Ian Schreiber said...

@ inCobalt:
I actually see it as the other way around - better to have a successful project than a failed one. I'm not trying to dissuade anyone from trying, rather I'm giving my best advice on how to try in a way that gives the best chance of success.

For most students I've run into, it is hugely demoralizing to spend hours each week for months at a time only to abandon a project that collapsed under the weight of its own ambitions. It can feel like you'll never get that project working, and it's very easy to give up after something like that, especially if you've put a lot of hard work and effort into it already. Because you get to a point where you can't take it forward any more, but you also can't go back and start over because you'd be abandoning too much work, so the project is really dead.

Far better to save those great ideas for later, and bring them out again when you can do them... and in the mean time, concentrate on doing something you KNOW you can succeed at, and build up from there.

Yes, it's a slow process. There's no sexy "nothing-to-big-success" story here. But if you look historically at all of the really great student projects, the ones that win awards, I think you'll find that pretty much all of those students already had some idea of what they were doing ahead of time.

Peter Rivera said...

Your article is right on the nose. I had to complete a senior project course and I was put in a team to make a game for our final project, even though only two of us had some experience making a game. The project was based on a simple idea: FP survivor/horror game reminiscent of Condmned. But because of many objections from our professors about our direction the game ended up having to take place in the future, having to kill creatures and we had to incorporate a biofeedback device which would take data from the players heart rate and feed it into the game causing visual and auditory effects to change within the game and build up the horror. They expected us to learn an engine, program, and incorporate the device in a matter of 6 months. Needless to say the project fell through and I have to repeat the course this year in order to graduate. And what depresses me is that the professors still carry this mind set that students should be a jack of all trades when it comes to making any type of digital project whether it be games, animations, etc.

skysenshi said...

I believe in starting small, too. Start with just one fully-developed level, which you can finish in a few weeks. Then just add more levels and additional features as you go along.
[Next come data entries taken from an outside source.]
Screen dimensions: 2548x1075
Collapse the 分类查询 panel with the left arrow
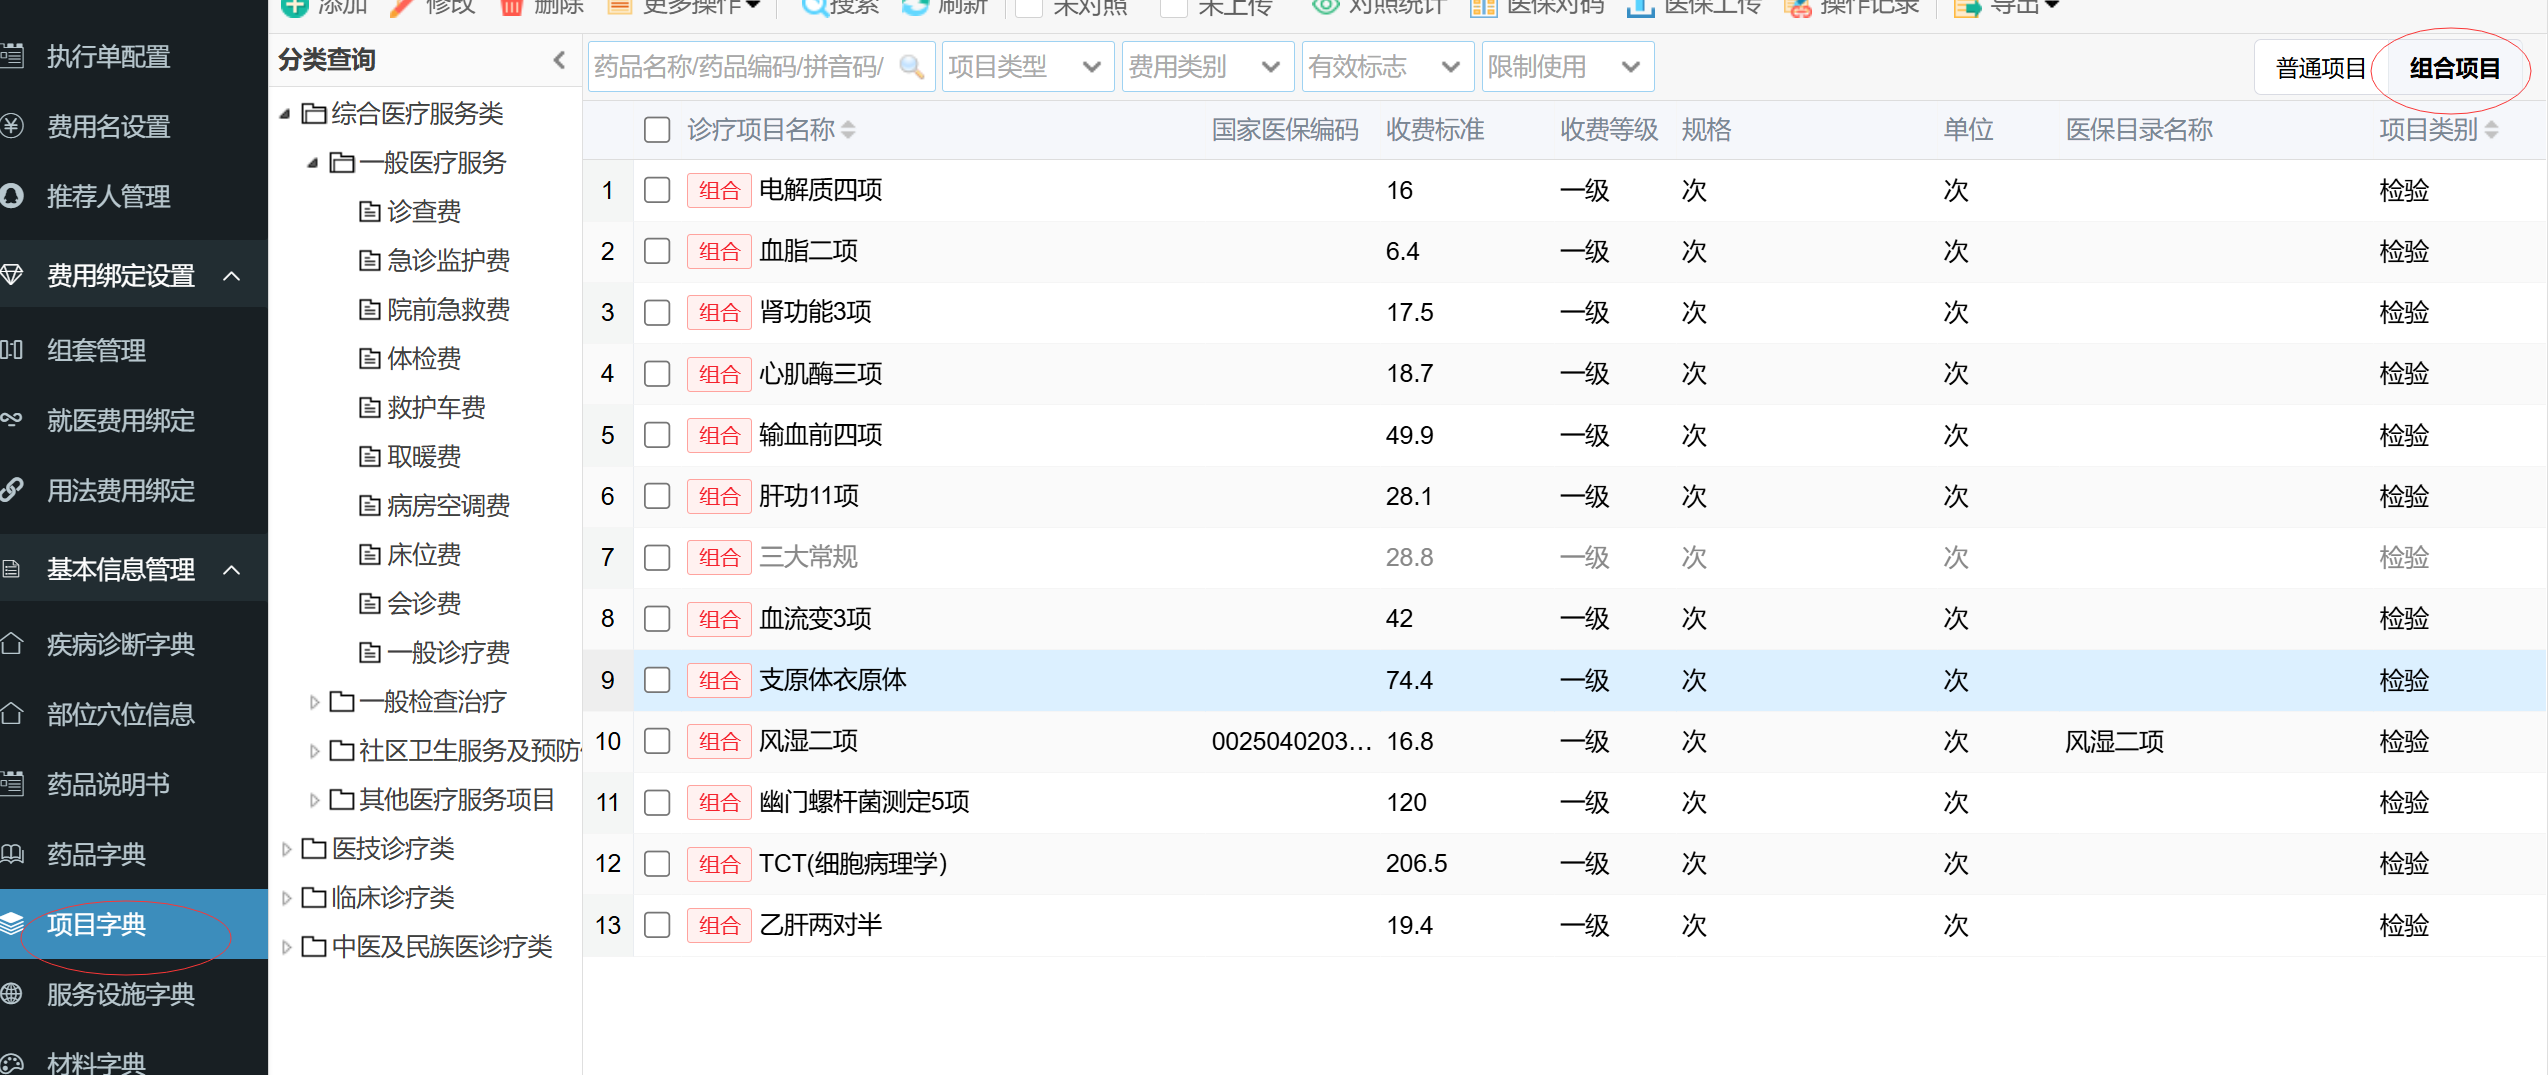pos(559,60)
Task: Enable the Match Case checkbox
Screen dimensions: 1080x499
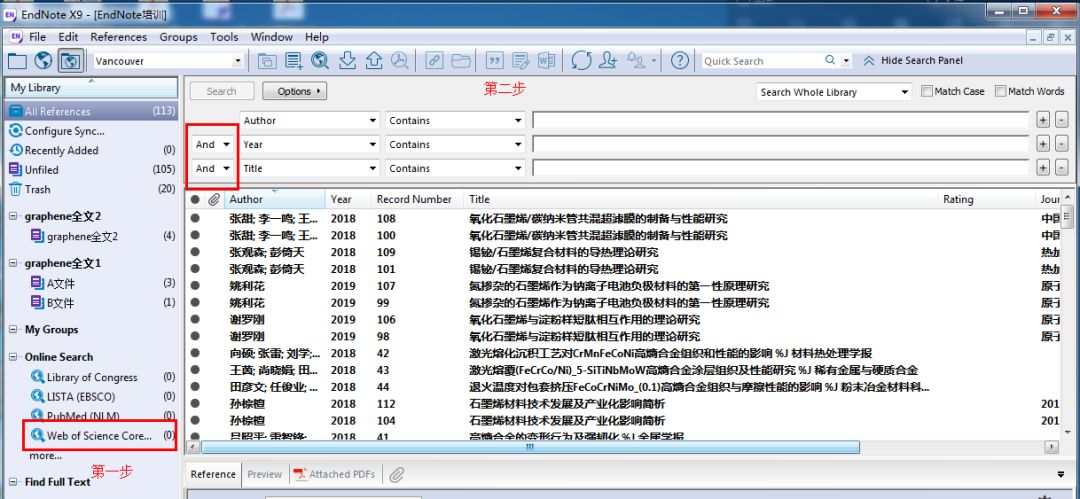Action: pos(927,91)
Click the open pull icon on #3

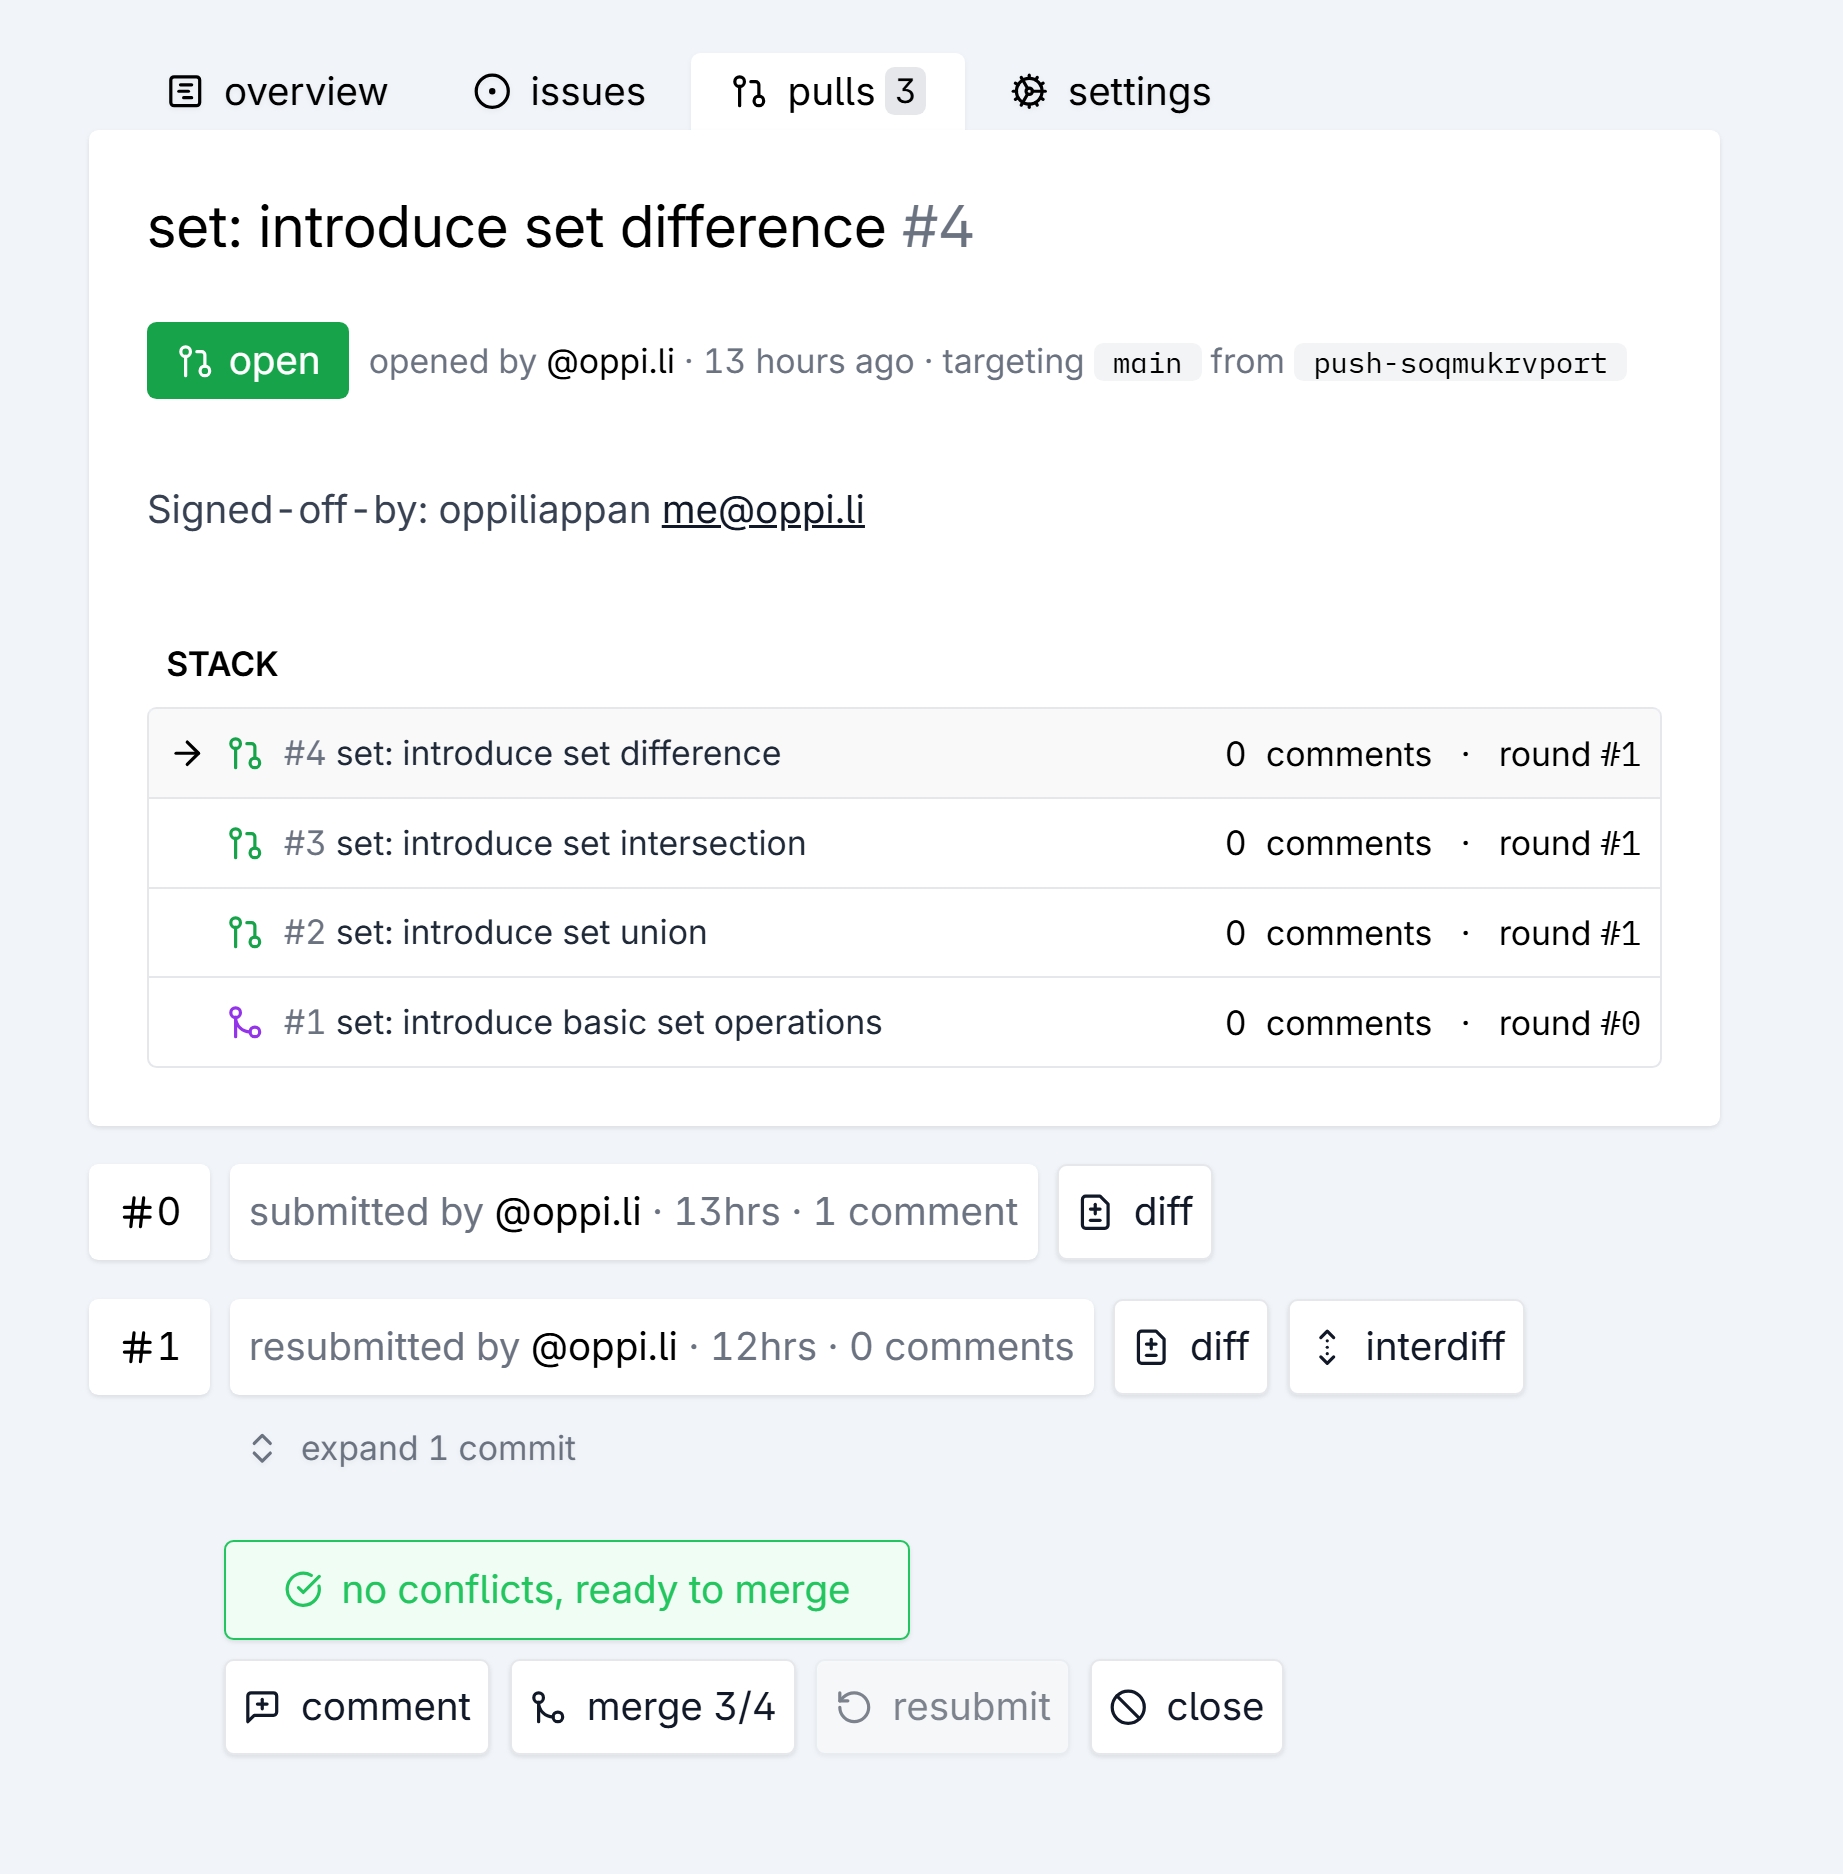(245, 844)
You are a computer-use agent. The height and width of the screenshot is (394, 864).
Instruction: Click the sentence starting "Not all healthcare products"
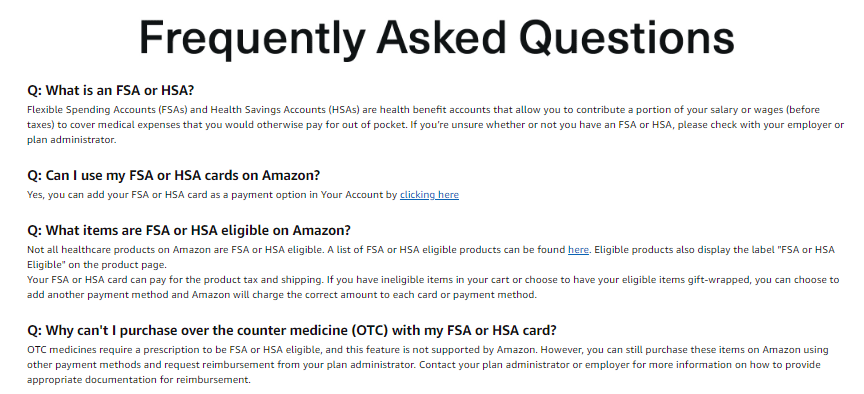point(175,250)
We started doing this last year because you're right. Many of the former graduates abandoned their game projects.

hearttlc said...

I teach video game dsign to high school students in grades 9-12 they are competive and sometimes that works to my advandage. I beleive that each game desgin or in my case each of my student have a different motivation for building the games, and the effort they put forth is evident by the detail and quailty of their game. I do feel that they have to have small successes to not get discouraged. While encouaging them to build small games while planning and modifying their dream game they remain motivated to push toward the finish line.